WHAT IS BEING ASKED -
Exclude the pictures and reproduce exactly the lines that run from the one holding "Where should I" to the end of the entries below.
===== RECORDS FOR THE TASK
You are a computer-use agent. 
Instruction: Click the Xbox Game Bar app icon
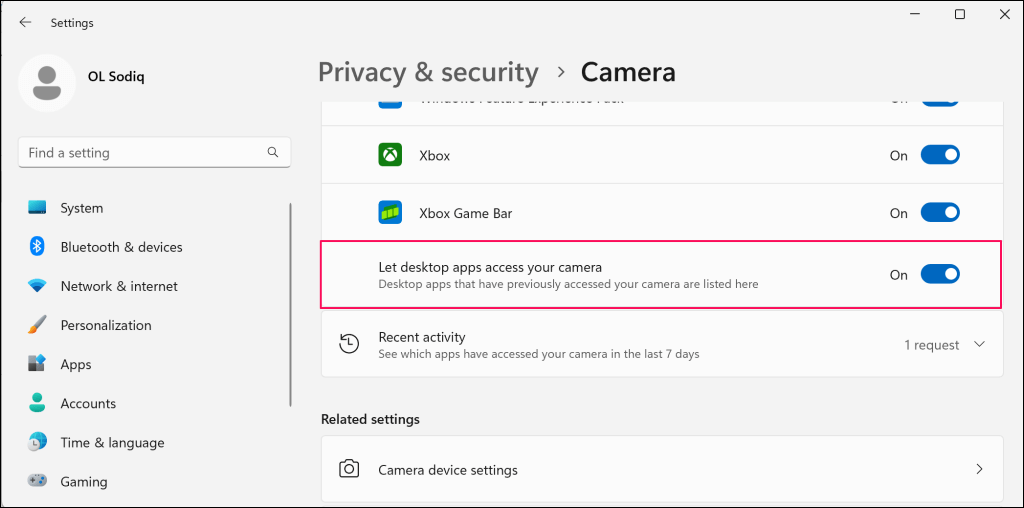click(390, 213)
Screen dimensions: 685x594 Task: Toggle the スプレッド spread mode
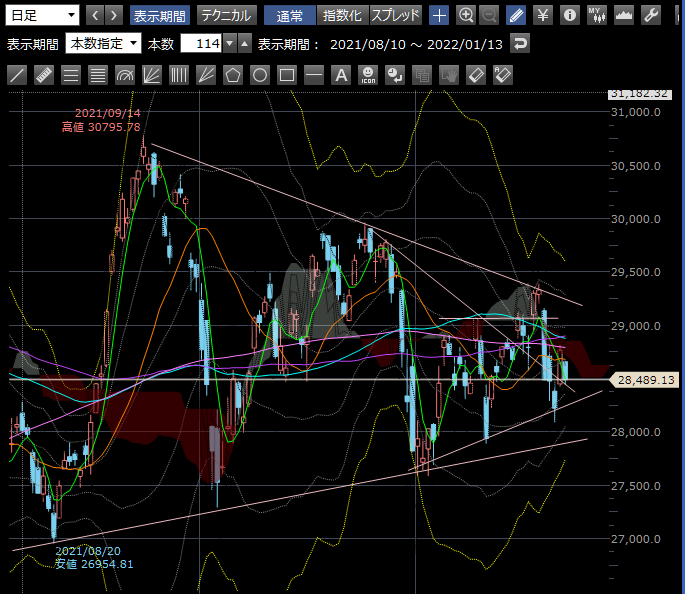coord(396,15)

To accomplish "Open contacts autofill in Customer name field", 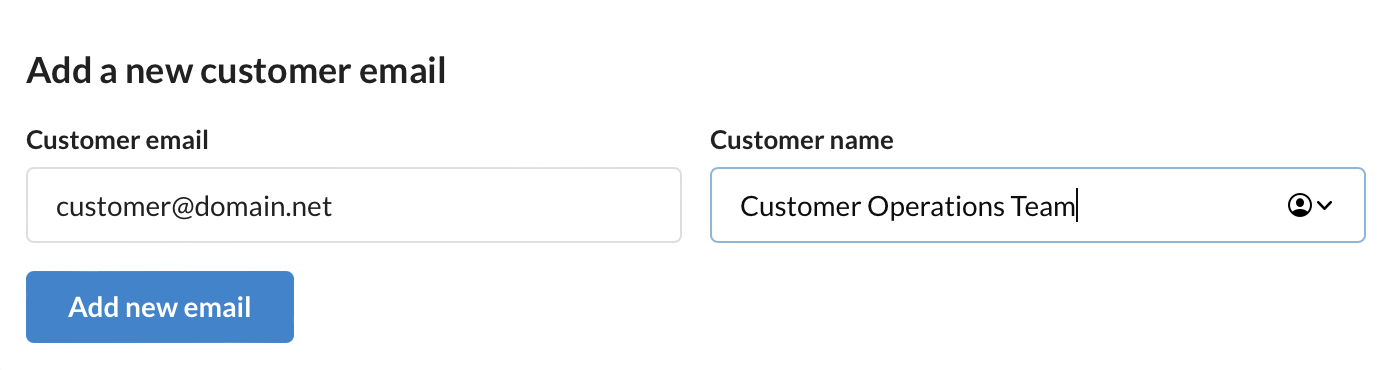I will tap(1310, 206).
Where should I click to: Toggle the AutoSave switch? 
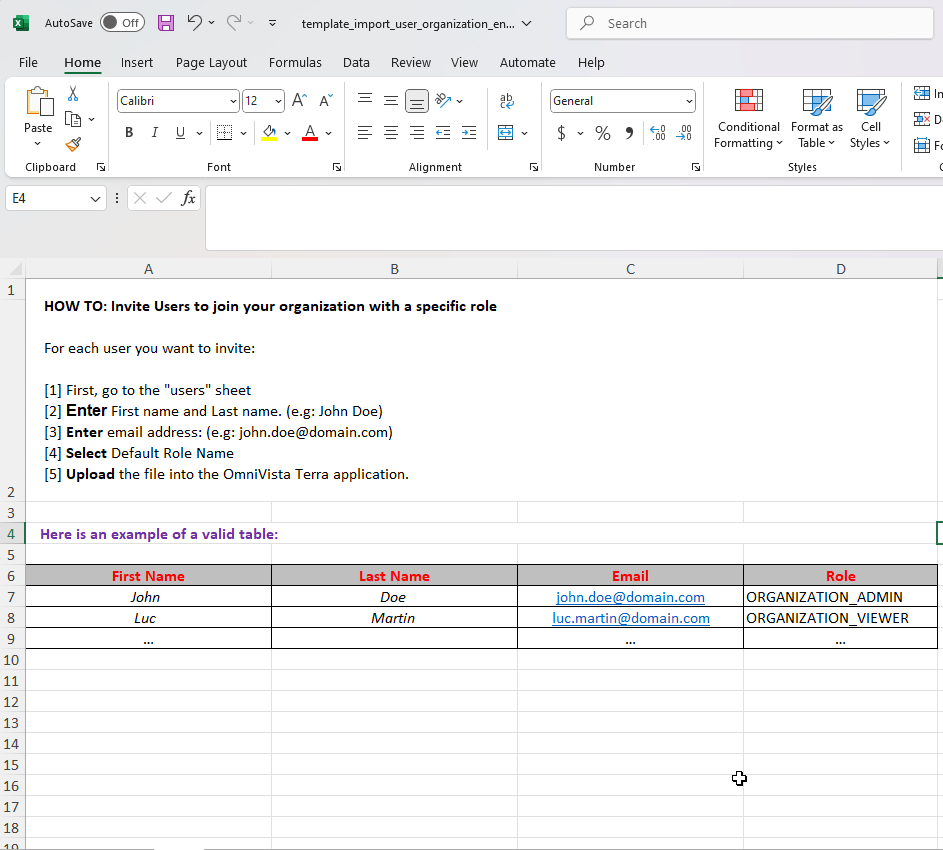122,23
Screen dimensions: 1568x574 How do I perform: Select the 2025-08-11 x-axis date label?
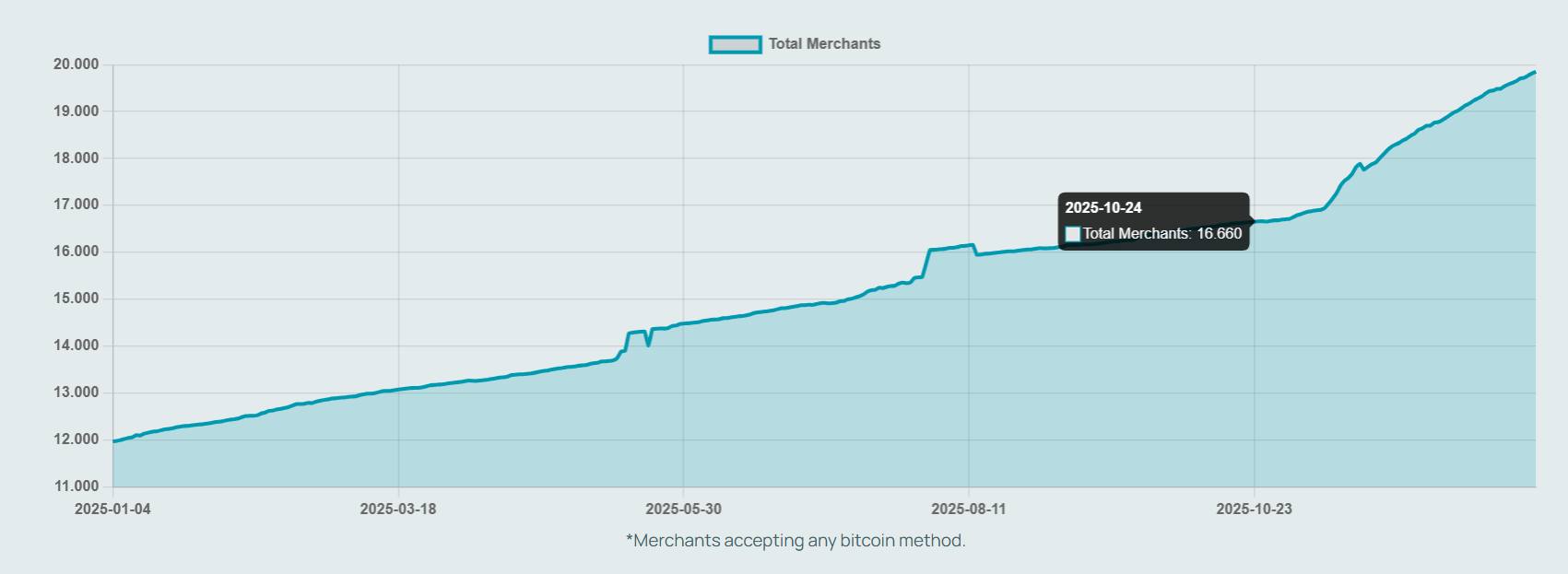969,510
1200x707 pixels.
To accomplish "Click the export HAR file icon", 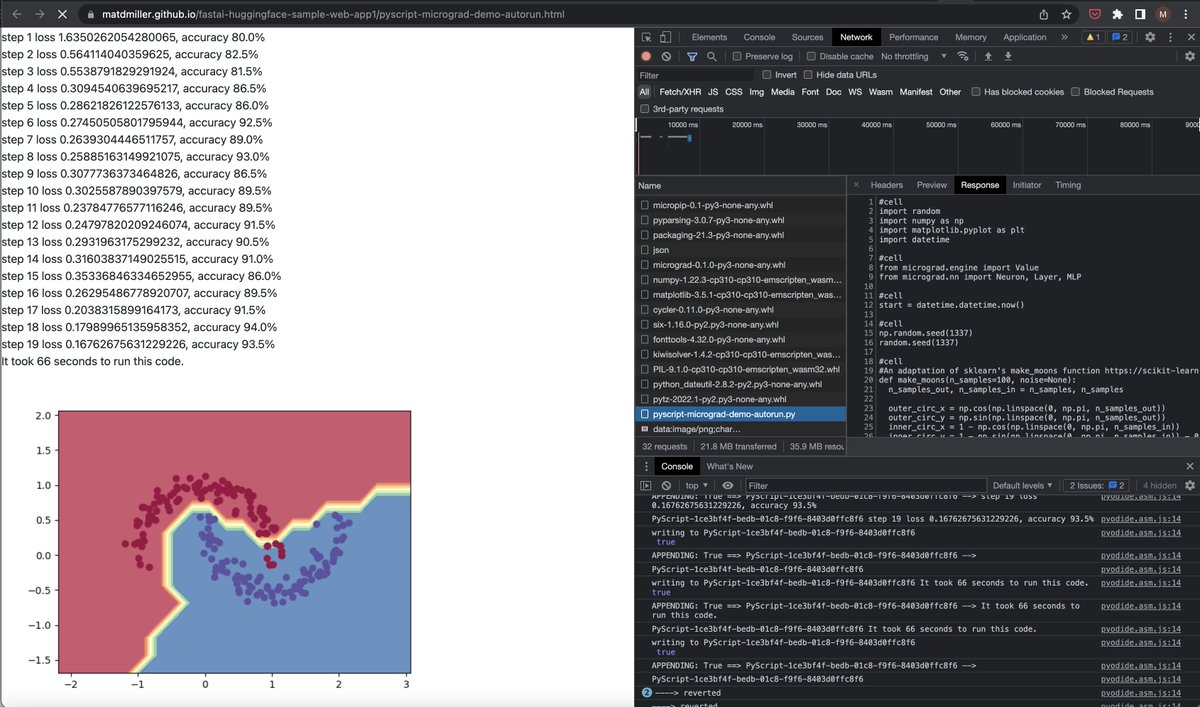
==========
SOLUTION TO THE PROBLEM -
Where should I click to: Toggle the AutoSave switch? 
122,23
Screen dimensions: 1568x574 How do I perform: Select the 2025-08-11 x-axis date label?
969,510
1200x707 pixels.
To accomplish "Click the export HAR file icon", 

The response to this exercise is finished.